[EXERCISE TEXT — start]
Listeria Outbreak Have You Concerned? Here is What You Need to Know
- Author: Bryan Miller
- Posted: 2023-03-07
The U.S. Centers for Disease Control and Prevention (CDC) officially warned Americans of a listeria outbreak last week. The individuals impacted by this outbreak thus far are either living in Florida or have traveled to the state recently. The CDC has been able to identify 23 confirmed cases of the disease associated with listeria, known as listeriosis. Here is what you need to know about listeria, this particular outbreak, and the symptoms to look out for.
Details of Current Listeria Outbreak
In addition to Florida, the cases have been identified in people living in Colorado, Georgia, Illinois, Kansas, Massachusetts, Minnesota, New Jersey, New York, and Pennsylvania. One of these cases has led to death.
The CDC was quick to warn that the number of true cases is likely much higher than those that have been reported and confirmed. Because some people only exhibit mild symptoms, it may not trigger a visit to the doctor.
The ages of those infected in this current outbreak range from an infant to a 92-year-old. The first reported case was in January 2021 and there are cases still being reported as late as the end of June, signaling that the outbreak is not likely over.
CDC investigators have determined that Big Olaf Creamery ice cream is to blame for the outbreak. This ice cream brand is sold only in Florida. CDC officials are advising consumers to throw away any Big Olaf Creamery ice cream. In addition, you should thoroughly disinfect any containers, dishes, or serving utensils that came into contact with the product.
How Listeria Grows on Food
Listeria is caused by a bacteria known in scientific circles as listeria monocytogenes. Eating food contaminated with this bacteria can cause listeriosis. According to the U.S. Food and Drug Administration (FDA), the bacteria can be found in dead animals, water, soil, and decaying produce.
Listeria is typically transmitted to humans through food that has been contaminated with the bacteria. This contamination can occur at a variety of stages of the harvesting, processing, and transport of the food, making it difficult to pinpoint where the moment of contamination occurred.
Refrigerating your food does not always kill the bacteria or prevent it from growing. This means that foods the types of foods most likely to harbor the dangerous bacteria are those that have a long shelf-life when refrigerated and that are designed to be consumed without being cooked.
[EXERCISE TEXT — finish]
[ENTRIES SHOWN — start]
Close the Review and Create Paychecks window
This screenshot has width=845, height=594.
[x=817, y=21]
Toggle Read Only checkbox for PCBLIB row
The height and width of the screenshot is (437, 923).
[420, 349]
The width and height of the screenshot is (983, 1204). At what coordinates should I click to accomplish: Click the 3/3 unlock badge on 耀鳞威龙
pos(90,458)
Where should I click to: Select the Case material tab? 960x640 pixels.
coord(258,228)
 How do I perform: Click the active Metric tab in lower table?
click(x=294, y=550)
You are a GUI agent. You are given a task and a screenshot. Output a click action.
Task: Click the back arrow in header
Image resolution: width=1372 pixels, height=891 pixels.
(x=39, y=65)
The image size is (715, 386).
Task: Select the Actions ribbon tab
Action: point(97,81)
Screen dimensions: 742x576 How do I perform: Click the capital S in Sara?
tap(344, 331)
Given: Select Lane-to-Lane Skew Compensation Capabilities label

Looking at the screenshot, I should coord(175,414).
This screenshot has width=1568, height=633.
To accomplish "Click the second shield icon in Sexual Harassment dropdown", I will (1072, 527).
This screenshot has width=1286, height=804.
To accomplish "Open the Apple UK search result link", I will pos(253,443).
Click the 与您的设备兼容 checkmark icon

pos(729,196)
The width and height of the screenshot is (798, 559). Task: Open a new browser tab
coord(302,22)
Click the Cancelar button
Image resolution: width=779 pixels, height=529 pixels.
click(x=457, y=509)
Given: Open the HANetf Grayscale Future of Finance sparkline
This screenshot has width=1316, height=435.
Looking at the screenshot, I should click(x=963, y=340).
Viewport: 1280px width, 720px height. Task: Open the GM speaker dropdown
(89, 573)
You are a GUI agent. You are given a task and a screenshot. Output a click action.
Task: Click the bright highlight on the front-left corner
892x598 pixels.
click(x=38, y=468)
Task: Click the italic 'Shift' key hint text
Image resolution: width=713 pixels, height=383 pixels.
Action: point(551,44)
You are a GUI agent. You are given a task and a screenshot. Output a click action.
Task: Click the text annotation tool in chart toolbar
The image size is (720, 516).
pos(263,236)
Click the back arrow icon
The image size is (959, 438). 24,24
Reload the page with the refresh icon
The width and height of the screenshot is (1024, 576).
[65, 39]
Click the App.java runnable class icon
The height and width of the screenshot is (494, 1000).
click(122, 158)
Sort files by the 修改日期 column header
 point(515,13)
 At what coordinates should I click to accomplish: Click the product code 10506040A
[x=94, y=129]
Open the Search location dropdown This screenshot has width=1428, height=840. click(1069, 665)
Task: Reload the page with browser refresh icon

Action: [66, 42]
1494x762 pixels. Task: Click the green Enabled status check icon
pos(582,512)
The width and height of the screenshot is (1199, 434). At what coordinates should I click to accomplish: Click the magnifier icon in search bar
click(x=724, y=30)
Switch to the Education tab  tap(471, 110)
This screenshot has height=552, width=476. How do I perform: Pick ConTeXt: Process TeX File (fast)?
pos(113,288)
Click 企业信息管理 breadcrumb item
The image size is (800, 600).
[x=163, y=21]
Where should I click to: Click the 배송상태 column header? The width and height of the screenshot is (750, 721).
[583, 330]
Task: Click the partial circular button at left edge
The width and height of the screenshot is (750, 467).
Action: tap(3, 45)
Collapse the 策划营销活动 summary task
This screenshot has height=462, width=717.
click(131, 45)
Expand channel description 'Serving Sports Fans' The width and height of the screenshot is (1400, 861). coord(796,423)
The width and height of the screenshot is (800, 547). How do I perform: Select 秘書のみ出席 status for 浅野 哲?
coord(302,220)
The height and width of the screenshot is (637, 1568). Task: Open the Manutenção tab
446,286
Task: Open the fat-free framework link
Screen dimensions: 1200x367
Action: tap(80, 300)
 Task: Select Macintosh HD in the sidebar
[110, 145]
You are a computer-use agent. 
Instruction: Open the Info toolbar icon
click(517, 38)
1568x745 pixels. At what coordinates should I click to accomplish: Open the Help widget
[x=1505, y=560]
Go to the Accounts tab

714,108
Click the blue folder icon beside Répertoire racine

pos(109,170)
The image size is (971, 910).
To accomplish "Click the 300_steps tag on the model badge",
[ENTRIES SHOWN — finish]
■ WHAT THE TASK ASKS ■
According to the article on the listeria outbreak, which ice cream brand did CDC investigators blame for the outbreak?

■ WRITTEN RESPONSE ■
Big Olaf Creamery